Les Thèses de Prague, présentées au Congrès international de La Haye en 1928, sont d’abord un programme de recherche : elles envisagent les questions fondamentales de la linguistique, mais aussi les problèmes relevant de la langue littéraire et poétique ainsi que les problèmes de description des dialectes slaves. Pour les linguistes de Prague, la langue a une finalité : elle est un système fonctionnel qui a pour but de permettre l’expression et la communication humaines. Les Thèses de Prague ont également été une base pour le développement de la phonologie*. Cependant, si les « pragois » reconnaissent leur dette envers F. de Saussure quant aux grands principes théoriques, ils émettent certaines réserves quant à la distinction entre synchronie et diachronie, dans la mesure où cette distinction nécessite une trop grande abstraction par rapport à la réalité linguistique, toujours très complexe (coexistence de générations diverses, de groupes sociaux différents, etc.). Ils reconnaissent également comme l’un de leurs précurseurs le linguiste polonais Jan Baudouin de Courtenay, en particulier pour la détermination de la notion de phonème et de trait distinctif.

Si la personnalité de N. Troubetskoï est liée particulièrement aux recherches en phonologie, la tendance « fonctionnaliste » du Cercle de Prague s’exprime dans l’œuvre de R. Jakobson, qui cherche à inclure dans un ensemble cohérent de « fonctions du langage » les différentes hypothèses émises par le Cercle de Prague.

En France, Émile Benveniste et André Martinet, au travers d’œuvres originales, ont été les introducteurs et les continuateurs des théories linguistiques de Prague.
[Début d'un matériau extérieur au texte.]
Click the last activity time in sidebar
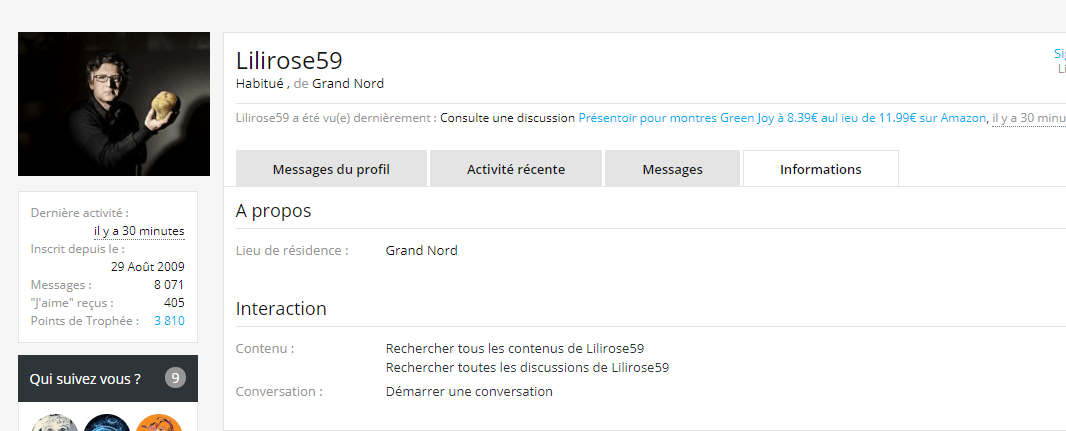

Le Cercle linguistique de Copenhague

Sa création, en 1931, est due à la collaboration de deux linguistes danois : L. Hjelmslev* et Viggo Brøndal.
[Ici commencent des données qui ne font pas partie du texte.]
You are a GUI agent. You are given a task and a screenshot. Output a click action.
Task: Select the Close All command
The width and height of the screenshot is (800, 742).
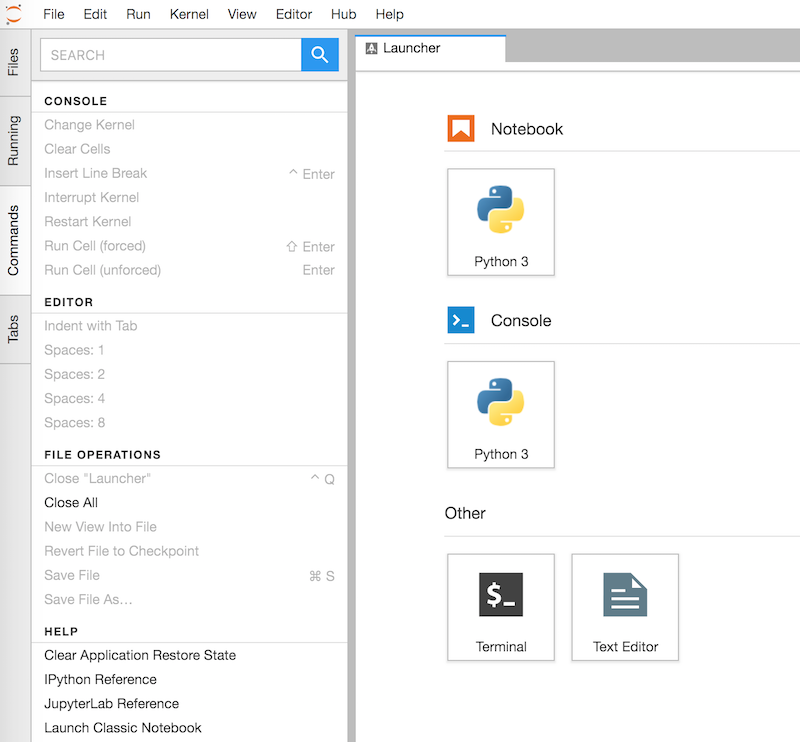pos(70,502)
L. Hjelmslev se réclame exclusivement de la pensée de F. de Saussure. À partir de 1933, avec la participation de Hans Jorgen Uldall, il envisage la création d’une nouvelle sorte de linguistique structurale, la glossématique, en partant de deux notions fondamentales déjà aperçues par F. de Saussure : le principe d’immanence et la notion de valeur.
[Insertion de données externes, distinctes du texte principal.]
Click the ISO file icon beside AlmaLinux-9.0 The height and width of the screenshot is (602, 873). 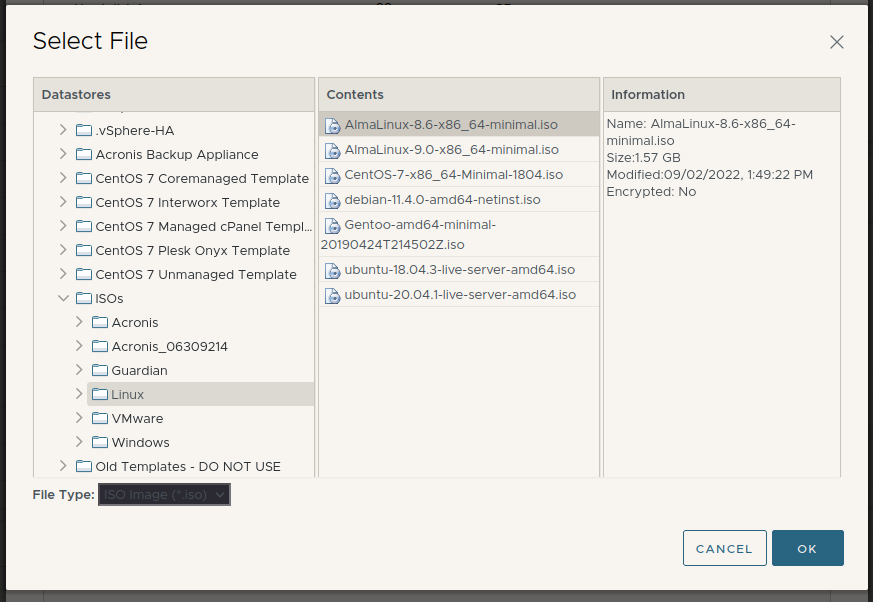(333, 150)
La glossématique reprend les principaux concepts saussuriens, mais en tentant de les élargir de telle manière qu’on puisse, à l’aide de traits logiques très généraux, définir non seulement toute langue naturelle, mais également toutes les formes de langage ou, selon la terminologie de L. Hjelmslev, toute sémiotique. Sont caractéristiques, par exemple, de toute sémiotique les deux plans de l’expression et du contenu (proches des notions saussuriennes de signifiant et de signifié). Ces deux plans sont liés par la fonction de commutation (toute modification d’un élément de l’un des plans entraînant une modification — à décrire — dans l’autre plan), et l’on doit distinguer à l’intérieur de chacun d’entre eux une forme et une substance.

L. Hjelmslev a poussé à leurs extrêmes limites logiques les distinctions saussuriennes, puisqu’il refuse, pour définir une unité linguistique, toute autre considération que la somme des relations dans laquelle entre cette unité. Sa principale originalité réside sans doute dans sa volonté d’élargir le système linguistique à un vaste système logique où toutes les relations de « langage » seraient déductibles les unes des autres. Par ailleurs, Hjelmslev est un des premiers structuralistes à avoir posé le problème de la constitution d’une sémantique générale en postulant l’existence d’un isomorphisme entre les deux plans de l’expression et du contenu. Enfin, il est également l’un des premiers à avoir repris et approfondi le projet saussurien de « sémiologie », et ses continuateurs en France, tels Aljirdas Jules Greimas et Roland Barthes, ont souvent souligné ce qu’ils lui devaient.